---------- Data shown

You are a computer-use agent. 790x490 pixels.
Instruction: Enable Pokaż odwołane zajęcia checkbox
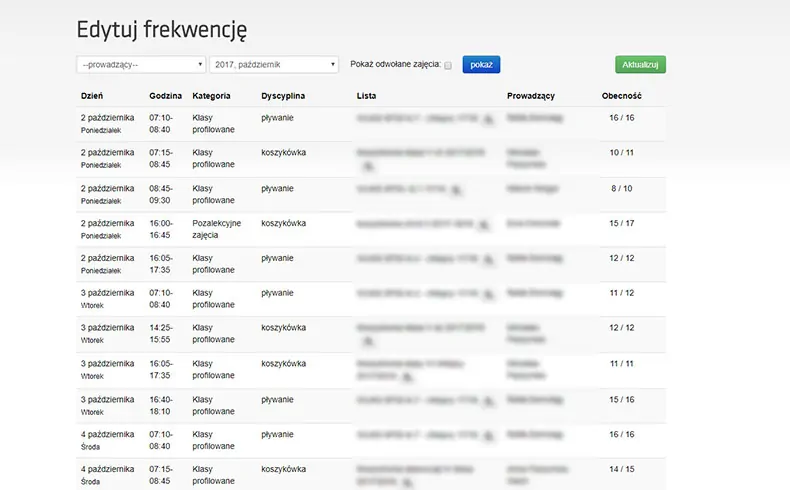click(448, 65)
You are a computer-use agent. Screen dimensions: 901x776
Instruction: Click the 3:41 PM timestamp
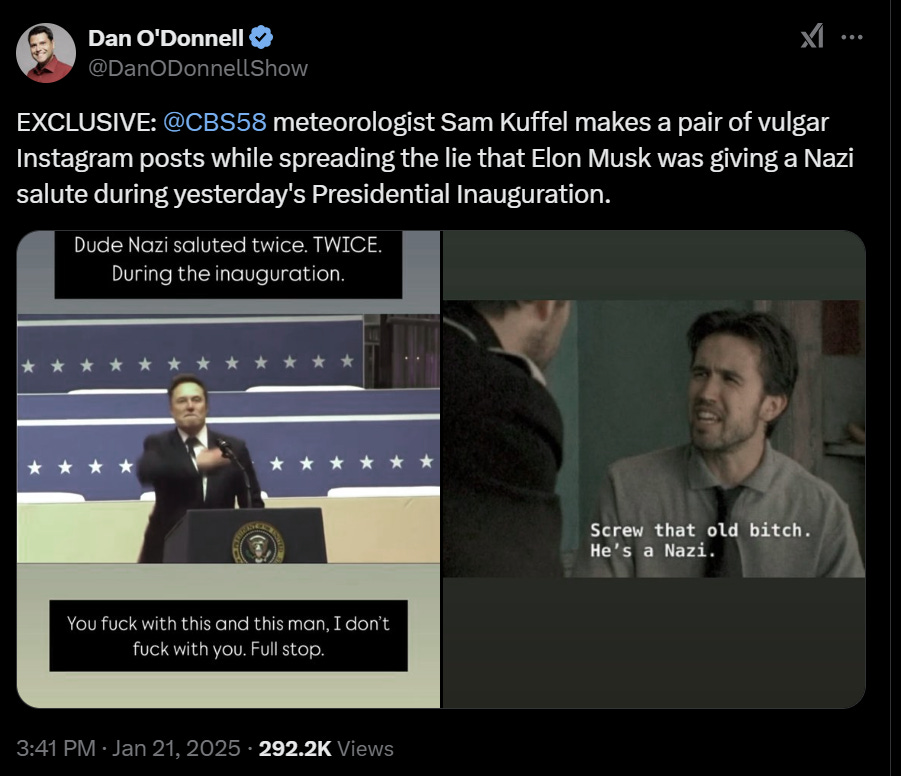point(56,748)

--------------------
---------- Data shown

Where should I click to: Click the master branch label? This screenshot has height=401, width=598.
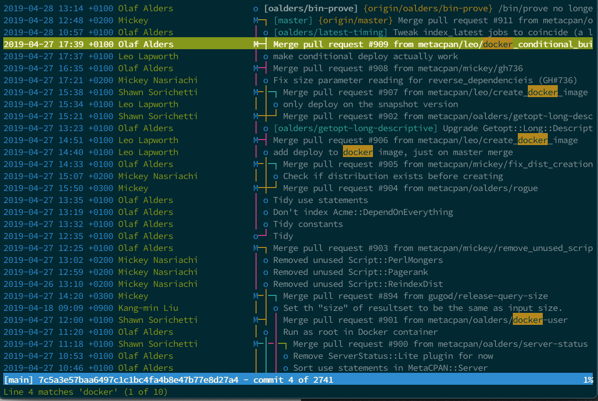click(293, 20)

--------------------
---------- Data shown

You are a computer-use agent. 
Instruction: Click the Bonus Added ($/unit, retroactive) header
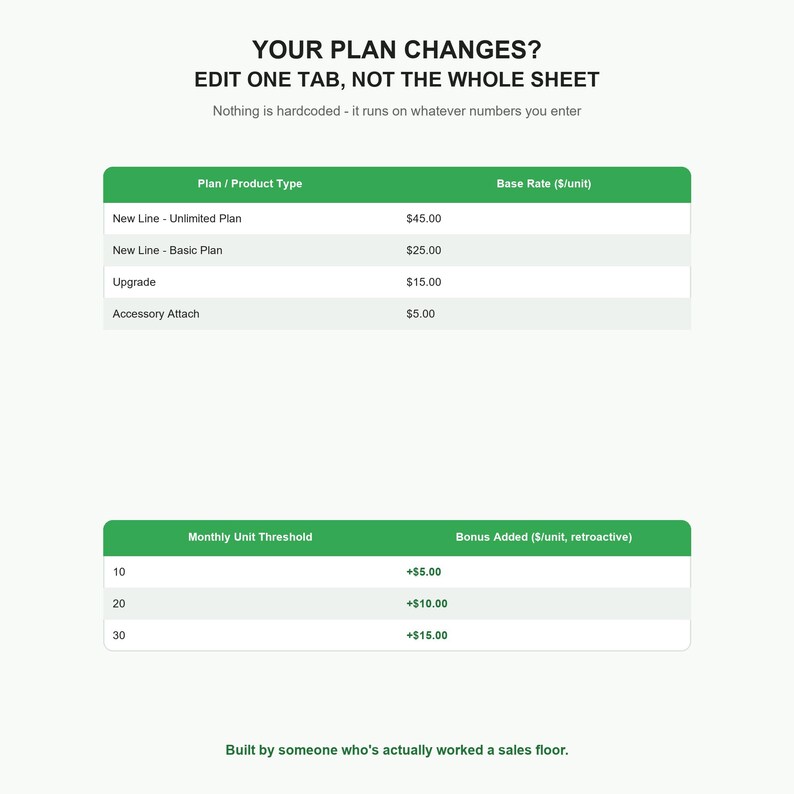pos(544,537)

--------------------

§ Instructions to follow
Only one number is wanted: how many lines of the listing above hold the word "computer".

§ Answer space
3